At the television convention, everyone asks me if our channel features K-Pop. Sheepishly I name some alternative Korean acts we have acquired from an educational outfit years ago, but the inevitable question comes up: “Do you have Psy? “ No we don’t. I am actually not even sure how to pronounce his name. Last time I followed K-Pop, Super Junior was huge. I was still trying to buy their show when the Gangnam bomb hit the planet and now all bets are off.
A digital streaming company invites a number of TV channel execs to a fancy lunch. The company’s CEO quotes some impressive numbers, and assures us that any entertainment brand today needs a bespoke video streaming solution. “Some of you think that putting your content on YouTube is an answer” he admonishes and most of us sit up from our soup and look guilty, ”Let me tell you something. YouTube is great. You can find anything on YouTube. It’s a bit like Walmart. But if you were Hermes, would you sell your bags at Walmart?” The table nods in agreement.
The speaker proceeds to demonstrate an application his company built – a music video streaming service, which apparently rocks in Australia. My eyes are wide open and I am almost sold. The first video comes on and… it is Gangnam Style. Wow. Hardly an argument against Youtube. I do like the Hermes story, though. There is an Hermes shop in Gangnam. In case you didn’t know it, Gangnam is actually a posh area in Seoul. My hotel, when I go to Seoul, is also in Gangnam. Why am I thinking about Gangnam, when I am supposed to be making deals in Hong Kong?
The highlight of the convention is a party at Dragon-I, the Hong Kong club of the moment. Two pretty girls are positioned at the front door, watching the incoming crowd as if they themselves were the eyes of a dragon. They decide who comes in, and who doesn’t. My party gets the coveted stamp, but many convention delegates are left behind. (Can you be turned out on the grounds of a “dress code” when you are wearing a tie?) Inside, the club looks like any other joint in New York or Manila, except for the center table on top of which there is a guy in a yellow Bruce Lee tracksuit, dancing to Gangnam Style.
On the last day of the convention, I get interviewed about the Korean concerts on our channel. I spin a story of wanting to show “more sophisticated” side of Korean music, since there is more to it than just K-Pop… The journalist doesn’t buy it. She clearly wants to know when we will have Gangnam Style.

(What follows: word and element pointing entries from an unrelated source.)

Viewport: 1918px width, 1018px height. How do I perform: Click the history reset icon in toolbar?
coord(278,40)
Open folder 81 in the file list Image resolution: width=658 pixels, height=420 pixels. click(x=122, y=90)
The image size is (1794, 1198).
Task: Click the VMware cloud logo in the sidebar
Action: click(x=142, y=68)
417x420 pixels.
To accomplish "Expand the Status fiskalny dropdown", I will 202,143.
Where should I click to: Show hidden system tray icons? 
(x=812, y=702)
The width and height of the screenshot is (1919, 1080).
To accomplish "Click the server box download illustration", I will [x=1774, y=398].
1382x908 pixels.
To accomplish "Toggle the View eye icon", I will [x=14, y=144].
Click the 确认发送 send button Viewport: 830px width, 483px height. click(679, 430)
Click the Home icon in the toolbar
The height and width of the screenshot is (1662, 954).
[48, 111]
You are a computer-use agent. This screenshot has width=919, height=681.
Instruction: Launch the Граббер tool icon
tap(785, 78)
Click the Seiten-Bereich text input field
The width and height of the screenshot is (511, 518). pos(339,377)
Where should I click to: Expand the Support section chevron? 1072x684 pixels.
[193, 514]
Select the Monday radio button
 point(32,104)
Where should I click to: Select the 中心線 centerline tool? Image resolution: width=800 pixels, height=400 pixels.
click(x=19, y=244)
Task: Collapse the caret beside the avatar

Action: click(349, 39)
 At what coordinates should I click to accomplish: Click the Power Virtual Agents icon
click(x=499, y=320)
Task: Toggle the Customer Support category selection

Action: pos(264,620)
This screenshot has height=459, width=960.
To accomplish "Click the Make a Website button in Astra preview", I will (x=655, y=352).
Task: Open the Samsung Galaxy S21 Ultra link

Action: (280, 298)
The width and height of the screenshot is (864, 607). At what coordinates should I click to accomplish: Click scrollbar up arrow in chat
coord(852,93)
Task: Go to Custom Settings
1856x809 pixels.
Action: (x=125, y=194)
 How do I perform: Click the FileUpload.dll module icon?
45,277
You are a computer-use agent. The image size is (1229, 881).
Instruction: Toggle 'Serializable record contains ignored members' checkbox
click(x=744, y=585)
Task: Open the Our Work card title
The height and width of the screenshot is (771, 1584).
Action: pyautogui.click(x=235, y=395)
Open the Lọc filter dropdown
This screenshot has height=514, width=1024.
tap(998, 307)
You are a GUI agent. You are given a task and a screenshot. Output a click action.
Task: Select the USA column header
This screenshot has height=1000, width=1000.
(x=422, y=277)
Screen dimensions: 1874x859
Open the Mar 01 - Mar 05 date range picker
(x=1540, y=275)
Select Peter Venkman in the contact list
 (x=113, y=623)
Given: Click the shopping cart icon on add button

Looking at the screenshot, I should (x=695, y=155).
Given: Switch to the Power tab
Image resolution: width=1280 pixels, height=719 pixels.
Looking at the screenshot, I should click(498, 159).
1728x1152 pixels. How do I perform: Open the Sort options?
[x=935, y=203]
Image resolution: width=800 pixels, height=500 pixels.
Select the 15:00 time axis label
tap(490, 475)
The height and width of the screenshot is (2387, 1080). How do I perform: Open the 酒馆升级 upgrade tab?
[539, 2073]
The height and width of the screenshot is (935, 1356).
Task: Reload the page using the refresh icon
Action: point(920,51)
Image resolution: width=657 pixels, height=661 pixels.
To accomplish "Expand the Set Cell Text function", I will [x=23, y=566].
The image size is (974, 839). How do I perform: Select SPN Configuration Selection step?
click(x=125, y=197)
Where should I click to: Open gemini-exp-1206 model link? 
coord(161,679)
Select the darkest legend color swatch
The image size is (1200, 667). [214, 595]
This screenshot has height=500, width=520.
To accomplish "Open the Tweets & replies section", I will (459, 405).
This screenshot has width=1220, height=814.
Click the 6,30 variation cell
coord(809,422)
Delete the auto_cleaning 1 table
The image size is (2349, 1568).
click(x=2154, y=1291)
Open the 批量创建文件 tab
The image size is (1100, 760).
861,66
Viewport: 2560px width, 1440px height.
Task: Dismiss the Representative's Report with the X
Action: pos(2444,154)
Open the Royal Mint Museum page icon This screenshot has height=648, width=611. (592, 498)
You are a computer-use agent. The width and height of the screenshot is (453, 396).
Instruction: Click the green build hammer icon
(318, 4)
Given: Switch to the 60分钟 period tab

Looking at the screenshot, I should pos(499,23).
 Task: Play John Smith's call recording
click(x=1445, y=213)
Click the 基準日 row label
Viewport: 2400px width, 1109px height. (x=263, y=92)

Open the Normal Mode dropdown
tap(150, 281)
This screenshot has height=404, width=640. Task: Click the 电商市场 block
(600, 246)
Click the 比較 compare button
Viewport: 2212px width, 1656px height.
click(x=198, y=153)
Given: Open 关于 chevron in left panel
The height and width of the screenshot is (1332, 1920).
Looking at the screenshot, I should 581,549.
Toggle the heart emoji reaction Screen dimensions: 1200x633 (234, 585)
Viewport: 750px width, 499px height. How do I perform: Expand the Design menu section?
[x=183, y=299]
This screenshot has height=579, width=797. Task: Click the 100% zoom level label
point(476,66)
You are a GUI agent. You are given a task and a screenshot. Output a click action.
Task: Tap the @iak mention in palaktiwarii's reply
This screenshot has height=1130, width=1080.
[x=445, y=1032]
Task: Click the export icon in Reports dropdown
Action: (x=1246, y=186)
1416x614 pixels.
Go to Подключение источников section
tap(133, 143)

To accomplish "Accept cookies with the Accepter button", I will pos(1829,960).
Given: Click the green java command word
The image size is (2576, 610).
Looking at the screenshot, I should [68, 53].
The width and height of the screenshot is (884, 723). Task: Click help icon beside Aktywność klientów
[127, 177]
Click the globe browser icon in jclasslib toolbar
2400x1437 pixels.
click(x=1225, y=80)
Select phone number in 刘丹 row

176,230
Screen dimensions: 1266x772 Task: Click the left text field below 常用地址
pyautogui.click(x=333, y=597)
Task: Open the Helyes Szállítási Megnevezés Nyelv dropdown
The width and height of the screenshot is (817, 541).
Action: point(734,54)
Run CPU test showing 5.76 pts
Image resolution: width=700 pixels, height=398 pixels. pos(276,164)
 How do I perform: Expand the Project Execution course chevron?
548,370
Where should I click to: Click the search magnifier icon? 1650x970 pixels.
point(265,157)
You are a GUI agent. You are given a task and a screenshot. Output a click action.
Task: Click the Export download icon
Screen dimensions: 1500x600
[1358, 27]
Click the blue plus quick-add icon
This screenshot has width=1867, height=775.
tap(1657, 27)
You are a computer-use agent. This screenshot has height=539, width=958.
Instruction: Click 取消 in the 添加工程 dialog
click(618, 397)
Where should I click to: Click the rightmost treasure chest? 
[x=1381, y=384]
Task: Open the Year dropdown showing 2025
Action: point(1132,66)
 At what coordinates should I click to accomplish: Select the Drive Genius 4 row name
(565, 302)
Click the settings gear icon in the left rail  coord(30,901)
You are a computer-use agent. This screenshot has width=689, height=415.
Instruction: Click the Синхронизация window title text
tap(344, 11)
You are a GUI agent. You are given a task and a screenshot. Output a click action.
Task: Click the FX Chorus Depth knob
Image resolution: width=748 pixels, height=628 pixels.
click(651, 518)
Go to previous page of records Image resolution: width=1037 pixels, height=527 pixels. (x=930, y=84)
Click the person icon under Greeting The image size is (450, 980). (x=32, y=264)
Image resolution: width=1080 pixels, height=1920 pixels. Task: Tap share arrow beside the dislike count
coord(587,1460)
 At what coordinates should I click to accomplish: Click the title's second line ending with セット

I go to Singapore for a day of meetings. I have a ritual in Singapore: get out of the air-conditioned meeting room and get a 2$ dragon fruit juice on Orchard Road. As I sip my purple beverage, enjoying 30 degrees of sweltering humidity, a double-decker bus with Sephora banners rolls down the street. On top of it there are 50 or so girls in pink wigs, jumping and screaming to Gangnam Style. The street crowd stops and stares blankly, as if hypnotized by the song. Could that be it? Does Gangnam Style tap into our deeper psyche? How else could a meaningless melody take over the world? Is this why the singer is called Psy?
Before catching the plane back, I have one last drink with our TV agent. He recently moved to Asia. He misses Paris. “Did you see the thing that happened at Trocadero the other day?” He asks me, wistfully. “What was it?” I wonder. “Did I miss another great art exhibit?” “A flash-mob. Huge one. Twenty thousand people showed up.” He pulls up a video on his iPhone. I see Psy’s moon-like face on top of the Trocadero staircase, waiving at the mob below while they scream “Gangnam style” with a French accent. I slide down my chair and ask for another drink. I wonder if that’s what they meant when they warned us about 2012.